Desde o temporal com o mar a parir dores na areia da praia e do vento que nos varreu, do ano passado, ao sol bonito e mar sereno desta manhã, a Nazaré encanta. O peixe a secar na praia e as mulheres de sete saias e chinelo no pé, de bocas desdentadas a sorrir-nos ao passarmos. Mulheres bonitas também, com o sol e o mar sempre no olhar. As lágrimas não têm hoje lugar. E as ruas sorriem à nossa passagem. E sorrimos nós também.
Recebeu-me bem a Nazaré. A Meia Maratona mais antiga de Portugal. A Mãe, como muitos lhes chamam, encontra-se bem, de boa saúde e recomenda-se. Acolhe bem os filhos que a procuram. Uns com carinho nascido há muitos anos atrás, outros que só tarde a descobrem, com pena. Muito dela se tem escrito, e eu sem tempo nem paleio para colocar mais flores.
Tratou-me bem a Nazaré, como bem tratou os caminheiros, estes a troco de demasiado dinheiro, apesar de ser na mesma maquia dos Meios Maratonistas.

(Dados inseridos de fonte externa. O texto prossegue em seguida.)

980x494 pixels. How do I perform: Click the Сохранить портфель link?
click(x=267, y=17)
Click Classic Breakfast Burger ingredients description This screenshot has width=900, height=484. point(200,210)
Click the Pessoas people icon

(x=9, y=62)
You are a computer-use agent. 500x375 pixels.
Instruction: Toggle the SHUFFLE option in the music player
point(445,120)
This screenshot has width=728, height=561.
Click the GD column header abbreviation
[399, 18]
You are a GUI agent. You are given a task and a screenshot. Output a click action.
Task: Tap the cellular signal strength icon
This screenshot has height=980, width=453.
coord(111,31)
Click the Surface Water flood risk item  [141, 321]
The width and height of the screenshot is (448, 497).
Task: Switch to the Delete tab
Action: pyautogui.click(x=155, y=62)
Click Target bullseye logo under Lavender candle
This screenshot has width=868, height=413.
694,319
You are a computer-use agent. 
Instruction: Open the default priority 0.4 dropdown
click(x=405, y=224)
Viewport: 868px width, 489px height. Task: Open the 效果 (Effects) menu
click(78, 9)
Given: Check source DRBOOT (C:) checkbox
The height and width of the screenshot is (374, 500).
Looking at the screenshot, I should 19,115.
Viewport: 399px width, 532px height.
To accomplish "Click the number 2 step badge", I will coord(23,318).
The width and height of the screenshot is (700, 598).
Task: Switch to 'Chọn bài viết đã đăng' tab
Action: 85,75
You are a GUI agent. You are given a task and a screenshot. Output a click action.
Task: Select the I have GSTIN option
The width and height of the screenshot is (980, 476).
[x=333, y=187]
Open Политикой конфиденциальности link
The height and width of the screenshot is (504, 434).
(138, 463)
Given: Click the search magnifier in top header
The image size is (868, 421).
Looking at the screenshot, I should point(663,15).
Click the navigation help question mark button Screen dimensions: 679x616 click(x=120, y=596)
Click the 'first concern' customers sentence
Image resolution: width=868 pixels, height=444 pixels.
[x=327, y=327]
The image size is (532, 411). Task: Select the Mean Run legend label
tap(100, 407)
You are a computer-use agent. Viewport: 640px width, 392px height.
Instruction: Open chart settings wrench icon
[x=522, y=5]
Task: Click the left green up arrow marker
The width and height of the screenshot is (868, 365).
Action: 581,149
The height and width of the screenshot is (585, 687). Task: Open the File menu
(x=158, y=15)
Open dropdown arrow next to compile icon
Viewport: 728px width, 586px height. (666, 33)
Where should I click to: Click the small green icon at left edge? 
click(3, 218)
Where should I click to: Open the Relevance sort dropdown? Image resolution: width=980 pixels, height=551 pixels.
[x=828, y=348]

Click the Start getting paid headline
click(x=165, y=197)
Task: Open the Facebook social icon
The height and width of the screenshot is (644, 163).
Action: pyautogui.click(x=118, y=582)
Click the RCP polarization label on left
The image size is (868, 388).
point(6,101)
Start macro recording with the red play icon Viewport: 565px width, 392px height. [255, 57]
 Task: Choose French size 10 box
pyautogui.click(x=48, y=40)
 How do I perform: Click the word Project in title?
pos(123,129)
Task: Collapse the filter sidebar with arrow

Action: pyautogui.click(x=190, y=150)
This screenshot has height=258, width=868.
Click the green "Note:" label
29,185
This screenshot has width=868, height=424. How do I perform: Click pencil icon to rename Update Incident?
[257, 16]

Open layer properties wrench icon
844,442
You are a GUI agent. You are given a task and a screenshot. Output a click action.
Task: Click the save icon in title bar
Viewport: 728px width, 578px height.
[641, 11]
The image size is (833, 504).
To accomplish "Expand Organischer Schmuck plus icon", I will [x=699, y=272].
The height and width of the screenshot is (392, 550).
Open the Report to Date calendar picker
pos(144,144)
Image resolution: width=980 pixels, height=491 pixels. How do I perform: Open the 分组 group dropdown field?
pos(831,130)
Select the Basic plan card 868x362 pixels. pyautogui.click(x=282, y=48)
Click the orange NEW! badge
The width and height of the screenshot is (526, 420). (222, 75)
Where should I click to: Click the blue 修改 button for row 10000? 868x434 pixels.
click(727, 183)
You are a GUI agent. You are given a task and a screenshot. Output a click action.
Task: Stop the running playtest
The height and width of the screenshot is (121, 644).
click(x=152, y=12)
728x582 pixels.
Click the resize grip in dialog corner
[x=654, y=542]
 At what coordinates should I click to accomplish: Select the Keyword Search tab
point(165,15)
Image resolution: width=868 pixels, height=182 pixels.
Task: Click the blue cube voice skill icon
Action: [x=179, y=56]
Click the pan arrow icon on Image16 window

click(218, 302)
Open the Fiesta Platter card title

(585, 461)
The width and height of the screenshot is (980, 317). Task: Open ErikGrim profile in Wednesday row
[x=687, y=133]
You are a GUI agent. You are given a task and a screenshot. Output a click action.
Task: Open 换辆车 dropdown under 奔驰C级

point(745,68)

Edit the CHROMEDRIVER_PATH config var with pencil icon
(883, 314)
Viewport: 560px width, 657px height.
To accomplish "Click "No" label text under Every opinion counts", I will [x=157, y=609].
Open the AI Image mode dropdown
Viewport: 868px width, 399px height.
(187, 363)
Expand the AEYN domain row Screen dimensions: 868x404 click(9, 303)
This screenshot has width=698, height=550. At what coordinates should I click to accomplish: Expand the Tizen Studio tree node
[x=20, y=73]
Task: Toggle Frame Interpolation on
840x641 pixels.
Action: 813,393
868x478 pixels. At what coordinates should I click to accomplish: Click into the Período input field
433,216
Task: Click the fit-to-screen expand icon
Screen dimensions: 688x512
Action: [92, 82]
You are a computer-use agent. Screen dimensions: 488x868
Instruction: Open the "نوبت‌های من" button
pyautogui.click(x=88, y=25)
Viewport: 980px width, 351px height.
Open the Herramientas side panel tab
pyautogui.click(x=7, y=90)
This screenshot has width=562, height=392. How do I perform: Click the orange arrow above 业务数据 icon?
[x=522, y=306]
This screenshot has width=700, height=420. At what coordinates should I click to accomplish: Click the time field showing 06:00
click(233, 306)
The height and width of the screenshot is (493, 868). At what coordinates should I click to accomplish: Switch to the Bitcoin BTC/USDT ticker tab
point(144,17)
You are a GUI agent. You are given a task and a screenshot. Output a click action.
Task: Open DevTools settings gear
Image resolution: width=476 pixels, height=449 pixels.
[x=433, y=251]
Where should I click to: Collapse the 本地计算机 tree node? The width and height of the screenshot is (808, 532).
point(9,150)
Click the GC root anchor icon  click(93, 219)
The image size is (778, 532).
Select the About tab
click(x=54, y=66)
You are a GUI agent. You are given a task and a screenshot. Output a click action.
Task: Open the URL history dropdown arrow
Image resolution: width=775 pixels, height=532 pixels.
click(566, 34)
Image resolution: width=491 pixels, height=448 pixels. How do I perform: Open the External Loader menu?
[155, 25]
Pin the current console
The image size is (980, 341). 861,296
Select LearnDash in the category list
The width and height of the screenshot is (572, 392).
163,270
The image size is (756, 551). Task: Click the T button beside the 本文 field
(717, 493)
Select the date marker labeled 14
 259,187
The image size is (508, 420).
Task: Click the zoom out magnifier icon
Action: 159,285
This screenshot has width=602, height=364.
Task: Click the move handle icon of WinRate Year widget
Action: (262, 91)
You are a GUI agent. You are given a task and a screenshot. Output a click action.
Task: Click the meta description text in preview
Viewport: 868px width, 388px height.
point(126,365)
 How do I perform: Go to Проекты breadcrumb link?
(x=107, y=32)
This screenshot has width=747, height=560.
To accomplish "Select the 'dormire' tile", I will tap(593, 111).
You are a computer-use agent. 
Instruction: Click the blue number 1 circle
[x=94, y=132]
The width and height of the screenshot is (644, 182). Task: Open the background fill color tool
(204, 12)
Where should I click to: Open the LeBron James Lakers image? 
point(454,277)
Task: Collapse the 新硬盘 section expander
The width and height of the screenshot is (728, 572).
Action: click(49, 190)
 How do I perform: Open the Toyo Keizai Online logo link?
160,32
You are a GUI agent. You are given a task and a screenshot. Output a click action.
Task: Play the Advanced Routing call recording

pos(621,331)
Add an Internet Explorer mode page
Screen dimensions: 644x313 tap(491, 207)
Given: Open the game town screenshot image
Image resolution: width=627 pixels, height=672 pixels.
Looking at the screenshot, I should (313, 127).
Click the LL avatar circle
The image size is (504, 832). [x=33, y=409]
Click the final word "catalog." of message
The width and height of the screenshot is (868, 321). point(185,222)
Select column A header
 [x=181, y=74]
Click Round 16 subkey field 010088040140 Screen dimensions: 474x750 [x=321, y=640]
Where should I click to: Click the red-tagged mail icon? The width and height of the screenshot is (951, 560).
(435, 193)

Estes últimos sim, nem disso nem de outros males se poderão queixar, a não ser dos seus próprios, como é o meu caso, mas que não vem agora para o caso.
A Meia Maratona da Nazaré é uma prova encantadora e muito bem cuidada que se recomenda. Quem a trata gosta dela e quer mantê-la e quem lá vai correr fica com vontade de voltar. Só isto. E só isto não sendo tudo, é quase.